Now perform an inner join on the ID column.

proc sql; select a.Name, b.Course from students as a inner join courses as b on a.ID = b.ID; quit; 

Explanation: Matches records from students and courses on the ID field.

Interview Questions and Answers on PROC SQL

1. What is the use of PROC SQL in SAS?

Answer:
PROC SQL allows you to manipulate and retrieve data using SQL syntax within SAS. It supports operations such as selection, filtering, aggregation, joining datasets, and subqueries.

2. How is PROC SQL different from the DATA step?

Answer:

  • The DATA step processes data row by row and is more suitable for iterative operations.

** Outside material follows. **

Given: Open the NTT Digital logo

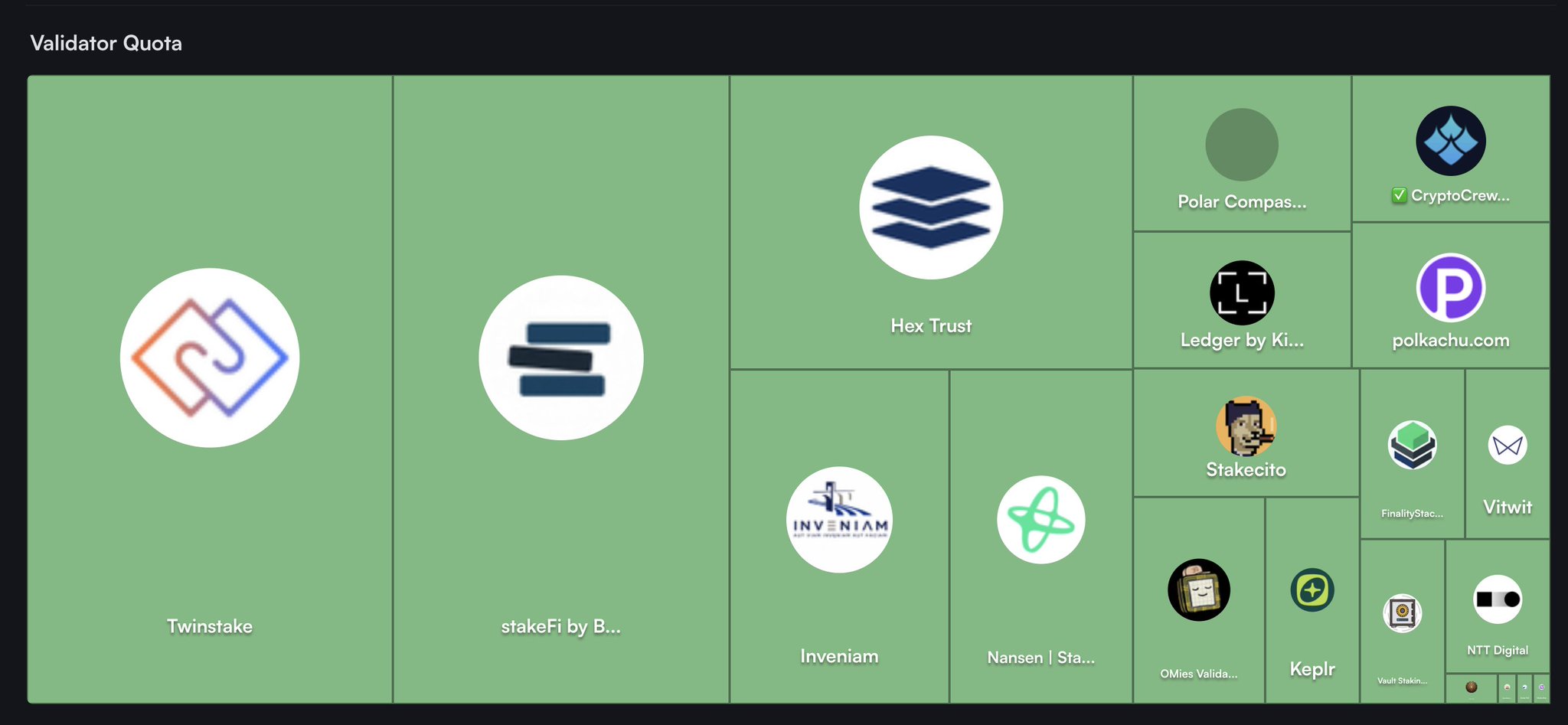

  • PROC SQL works on a set-based approach and is often more concise.

  • PROC SQL is preferred for joining tables and performing group-level calculations, while the DATA step gives more control over individual record-level manipulations.

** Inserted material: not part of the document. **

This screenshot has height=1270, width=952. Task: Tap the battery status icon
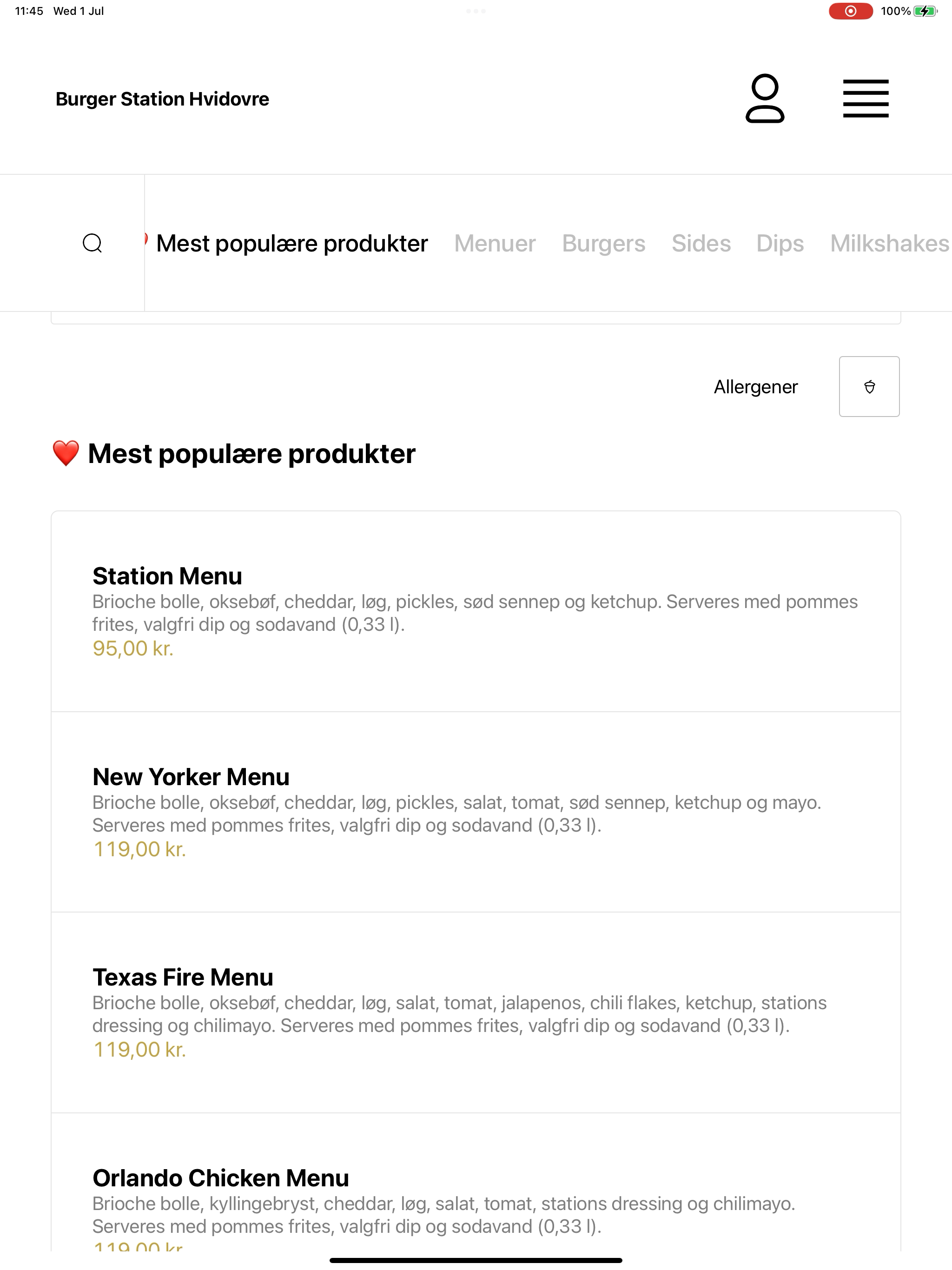926,11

3. Can PROC SQL be used to create new variables?

Answer:
Yes, you can create new variables using calculated expressions within SELECT statements. For example:

proc sql; select Name, Score, Score + 5 as Adjusted_Score from students; quit; 

4. How do you remove duplicates in PROC SQL?

Answer:
Use the DISTINCT keyword.

proc sql; select distinct Gender from students; quit; 

5. What is the default join type in PROC SQL?

Answer:
If not specified, there is no implicit join. You must explicitly define the join type (e.g., INNER JOIN, LEFT JOIN). Unlike some SQL dialects, SAS does not assume a join by listing multiple tables in the FROM clause without a JOIN condition.


6. Can PROC SQL create new datasets?

Answer:
Yes. Use the CREATE TABLE statement.

proc sql; create table top_students as select * from students where Score > 85; quit;